Therefore, this Court finds that Liberty Mutual is not entitled to deduct any amount for Shoemaker's legal fees from the amount it owes Sloan under the bond. Therefore, the Court will grant summary judgment to Sloan in the amount of $16,579, the sum of attorney's fees that Liberty Mutual initially sought to reduce from Sloan's $1,074,260 claim.

C. Repairs

Sloan seeks a judicial determination that it is not liable to Shoemaker/Liberty Mutual for repair expenses. Liberty Mutual contends that Sloan is liable to Shoemaker for $40,370 worth of repair costs. (Stip. Regarding Attorney's Fees, Costs and Expenses ¶ 2.) It arrived at this figure by totaling all invoices it received from subcontractors for repairs during the course of the project and then allocating them among the various subcontractors. (Pl. Mot. for Partial Summ. J. Ex.
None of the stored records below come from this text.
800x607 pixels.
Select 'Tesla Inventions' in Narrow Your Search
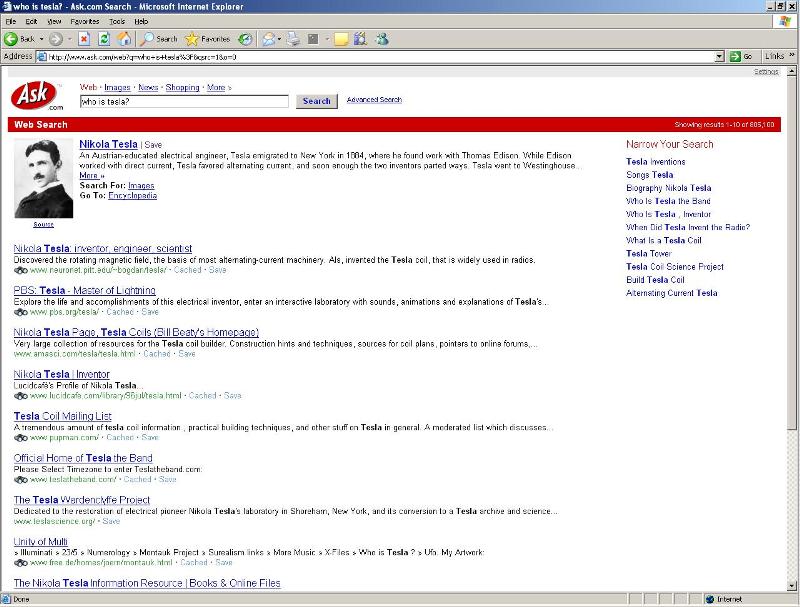click(x=655, y=161)
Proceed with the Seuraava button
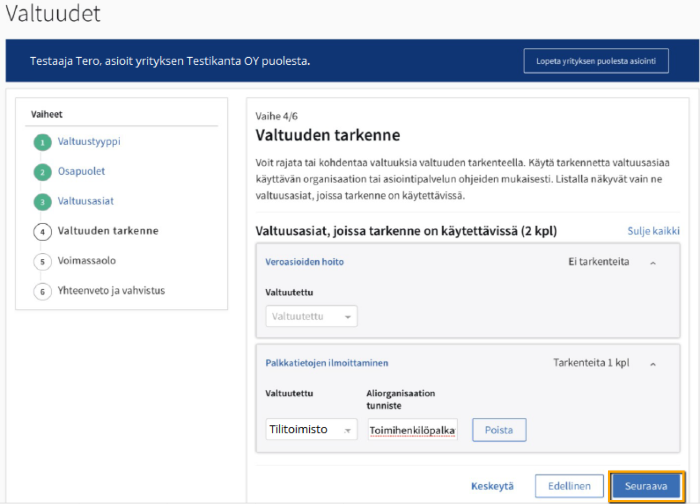 (x=647, y=486)
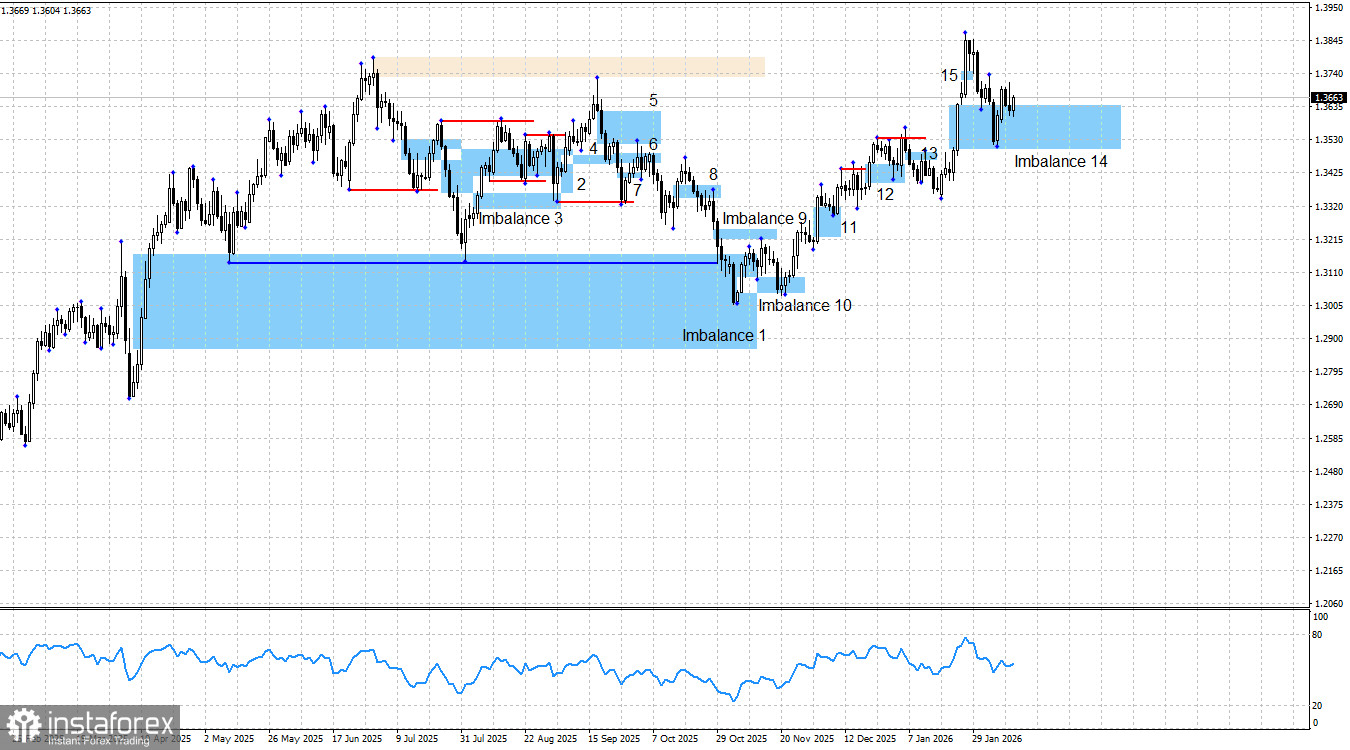1350x750 pixels.
Task: Select the Imbalance 10 label
Action: [805, 306]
E [Deposition of Tom Linus] at 38--49.) Liberty Mutual's allocations were based on approximations that Shoemaker made about how much of the damage was attributable to each subcontractor. (Id.) Shoemaker allocated to Sloan ten percent of the $109,143 in paint damage, ten percent of the $326,235 of the wood floor damage, fifteen percent of the $81,077 in kitchen cabinet damage, and eight percent of the $100,031 of miscellaneous damage. (Id. at 40, 42, 45, 48.) Shoemaker did not know exactly how much of the damage was caused by Sloan specifically--it merely sought to "disperse [the costs of damages] fairly among each subcontractor." (Id. at 39.)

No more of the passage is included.